In the entries that follow, find the line containing "Viewport: 589px width, 459px" and the line containing "Viewport: 1000px width, 1334px height.", then retype exactly the lines from the first through the second, pictures excluded.

*** EXTRACTED RECORDS Section Begins ***

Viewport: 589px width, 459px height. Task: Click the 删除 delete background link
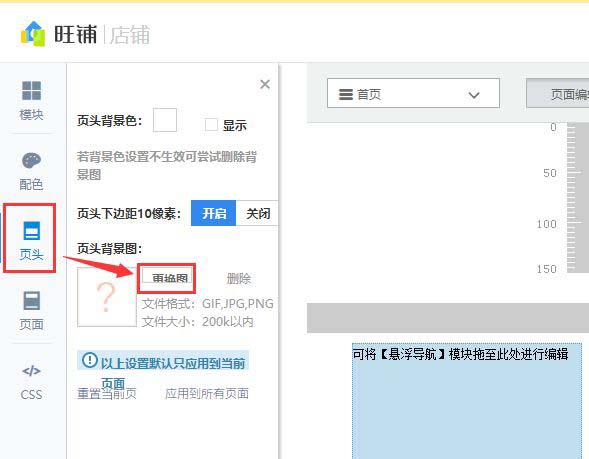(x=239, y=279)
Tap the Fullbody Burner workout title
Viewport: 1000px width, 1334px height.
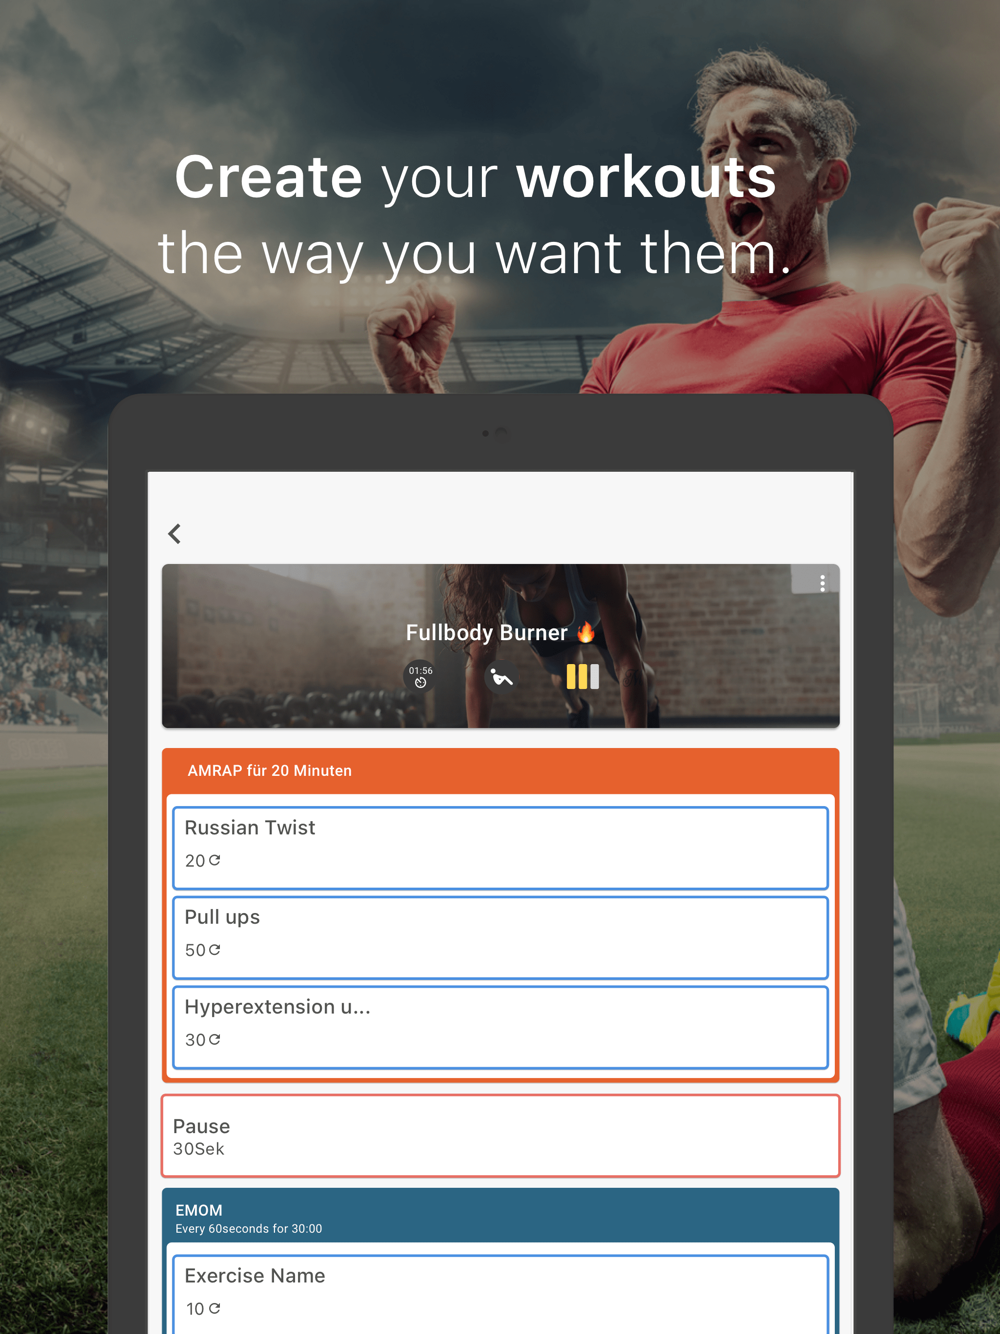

*** EXTRACTED RECORDS Section Ends ***
*** EXTRACTED RECORDS Section Begins ***

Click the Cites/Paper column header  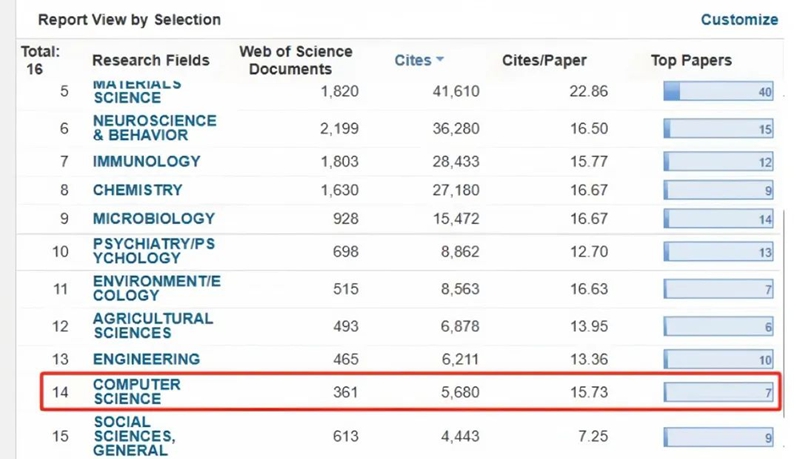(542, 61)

*** EXTRACTED RECORDS Section Ends ***
*** EXTRACTED RECORDS Section Begins ***

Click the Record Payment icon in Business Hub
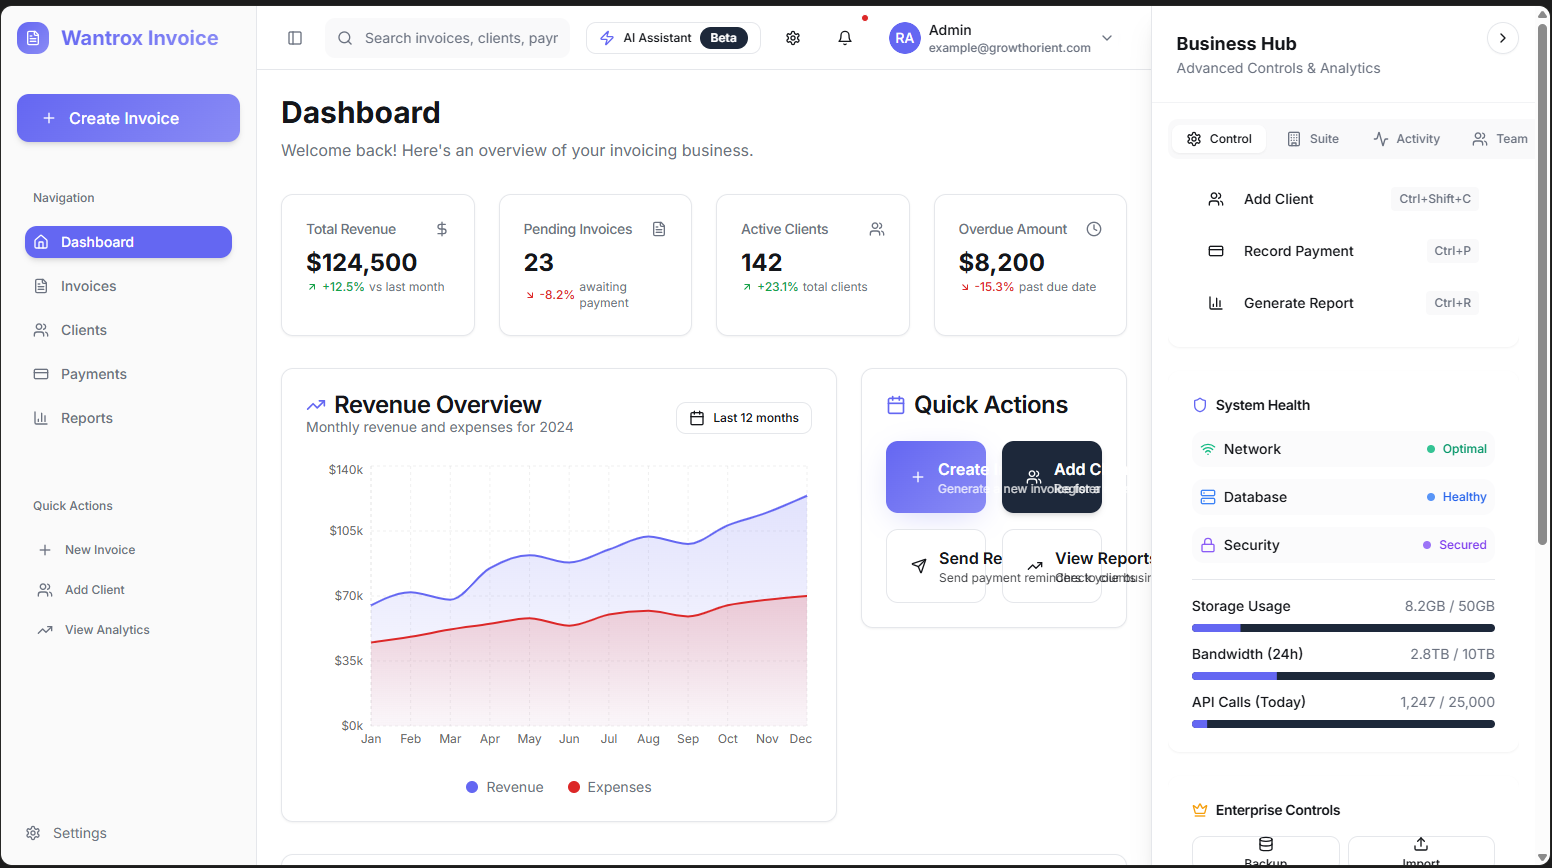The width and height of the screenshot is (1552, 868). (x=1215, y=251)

*** EXTRACTED RECORDS Section Ends ***

*RESPONSE BOX*
Viewport: 589px width, 459px height. Task: Click the 删除 delete background link
(x=239, y=279)
Tap the Fullbody Burner workout title
Viewport: 1000px width, 1334px height.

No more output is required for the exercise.